The setting of Psalm 23 is, for the most part, pretty generic, and we don't mean that in a bad way. It follows the patterns of a certain genre: the pastoral poem. The classic pastoral poem is about the good life of being a shepherd in the hills, far from the worries of urban life. They're filled with images of calm, domesticated nature. Where a later Romantic nature poem might have images of violent storms, tossing waves, and wild winds, pastoral poems are calmer; the "green pastures" and "still waters" of line 2 are quite typical. The difference between Psalm 23 and other pastoral poems you might have read is that it was written thousands of years ago, when pretty much everyone led a pastoral life.

The poem's setting takes place in two different imaginative spaces: the outside world and the inner soul. Everything that's described in the real world is really a means of symbolically representing what the speaker feels in his soul. This is why the setting doesn't seem particularly realistic, and in some places it leaps directly into the land of symbolism, with images like, "paths of righteousness" and "the valley of the shadow of death." This last image is surely the most famous and memorable in the poem. It's as if death were an ominous mountain like Mt. Doom, casting its dark shadow on the speaker below.

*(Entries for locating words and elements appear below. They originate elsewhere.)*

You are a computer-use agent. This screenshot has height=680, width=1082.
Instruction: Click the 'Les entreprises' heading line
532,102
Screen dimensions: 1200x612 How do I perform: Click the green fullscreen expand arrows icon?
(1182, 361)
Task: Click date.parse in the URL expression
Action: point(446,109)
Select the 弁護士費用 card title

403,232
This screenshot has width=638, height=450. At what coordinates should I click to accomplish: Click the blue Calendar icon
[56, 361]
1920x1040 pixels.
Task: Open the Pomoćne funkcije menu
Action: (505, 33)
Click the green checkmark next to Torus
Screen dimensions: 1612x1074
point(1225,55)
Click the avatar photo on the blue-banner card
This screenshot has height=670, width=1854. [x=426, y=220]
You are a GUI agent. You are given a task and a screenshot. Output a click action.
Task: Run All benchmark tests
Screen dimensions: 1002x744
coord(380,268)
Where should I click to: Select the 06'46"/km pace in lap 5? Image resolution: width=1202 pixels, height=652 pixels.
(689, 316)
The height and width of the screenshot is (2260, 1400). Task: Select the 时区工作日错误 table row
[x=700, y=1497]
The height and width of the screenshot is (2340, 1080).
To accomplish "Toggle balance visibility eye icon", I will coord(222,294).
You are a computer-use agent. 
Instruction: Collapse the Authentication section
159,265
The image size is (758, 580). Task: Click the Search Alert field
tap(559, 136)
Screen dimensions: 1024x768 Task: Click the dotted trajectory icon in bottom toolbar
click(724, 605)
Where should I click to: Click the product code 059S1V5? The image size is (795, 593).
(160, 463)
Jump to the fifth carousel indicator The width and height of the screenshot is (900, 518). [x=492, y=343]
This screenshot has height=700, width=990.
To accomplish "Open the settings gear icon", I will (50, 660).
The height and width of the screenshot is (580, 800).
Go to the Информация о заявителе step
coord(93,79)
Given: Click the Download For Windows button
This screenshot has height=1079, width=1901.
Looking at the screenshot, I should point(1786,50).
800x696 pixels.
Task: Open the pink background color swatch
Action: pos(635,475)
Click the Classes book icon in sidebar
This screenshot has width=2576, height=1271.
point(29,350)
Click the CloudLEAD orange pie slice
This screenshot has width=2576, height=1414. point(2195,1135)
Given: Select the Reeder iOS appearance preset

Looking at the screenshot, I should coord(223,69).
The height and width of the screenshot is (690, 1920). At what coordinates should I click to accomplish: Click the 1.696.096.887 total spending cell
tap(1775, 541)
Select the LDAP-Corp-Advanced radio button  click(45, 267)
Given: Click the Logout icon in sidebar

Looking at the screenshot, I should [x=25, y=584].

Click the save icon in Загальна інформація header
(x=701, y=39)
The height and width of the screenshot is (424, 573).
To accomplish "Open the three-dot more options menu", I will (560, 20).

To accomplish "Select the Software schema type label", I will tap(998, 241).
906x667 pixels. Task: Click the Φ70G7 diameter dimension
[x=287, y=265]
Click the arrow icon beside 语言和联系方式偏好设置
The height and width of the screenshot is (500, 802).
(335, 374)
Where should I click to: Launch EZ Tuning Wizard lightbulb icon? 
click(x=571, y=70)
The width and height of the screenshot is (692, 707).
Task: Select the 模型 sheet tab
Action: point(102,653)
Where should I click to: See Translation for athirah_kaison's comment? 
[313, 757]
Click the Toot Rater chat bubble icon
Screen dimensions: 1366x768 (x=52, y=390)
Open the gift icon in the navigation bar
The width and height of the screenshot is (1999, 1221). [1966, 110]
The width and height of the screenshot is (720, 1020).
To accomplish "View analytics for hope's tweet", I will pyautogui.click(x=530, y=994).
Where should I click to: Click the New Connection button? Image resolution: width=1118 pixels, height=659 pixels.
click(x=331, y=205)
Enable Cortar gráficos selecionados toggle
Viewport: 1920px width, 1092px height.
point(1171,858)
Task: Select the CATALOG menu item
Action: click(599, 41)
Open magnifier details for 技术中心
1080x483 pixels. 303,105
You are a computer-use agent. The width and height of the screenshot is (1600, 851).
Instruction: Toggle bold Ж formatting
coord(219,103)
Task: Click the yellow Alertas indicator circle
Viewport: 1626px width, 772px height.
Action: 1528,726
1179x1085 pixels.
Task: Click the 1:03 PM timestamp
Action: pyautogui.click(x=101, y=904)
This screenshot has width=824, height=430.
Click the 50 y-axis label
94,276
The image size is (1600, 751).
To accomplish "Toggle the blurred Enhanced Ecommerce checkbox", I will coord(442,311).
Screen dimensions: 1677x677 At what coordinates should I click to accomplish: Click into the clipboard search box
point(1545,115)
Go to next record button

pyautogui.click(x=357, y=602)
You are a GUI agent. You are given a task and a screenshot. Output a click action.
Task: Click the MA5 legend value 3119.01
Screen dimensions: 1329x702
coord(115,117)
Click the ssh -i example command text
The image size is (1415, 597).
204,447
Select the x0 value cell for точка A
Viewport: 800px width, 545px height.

In the last two lines, the setting shifts completely. Say good-bye to pastoral images and say hello to social ones. The poem provides fleeting glimpses of a rollicking banquet, with the Lord playing host. Any aspiring fiction writers out there should take note of how the poet creates an entire atmosphere of luxury and abundance using a single image: "my cup runneth over." Throughout the psalm, small details like this are stitched together to create a mood of safety, ease, and confidence in the continued blessings of the Lord.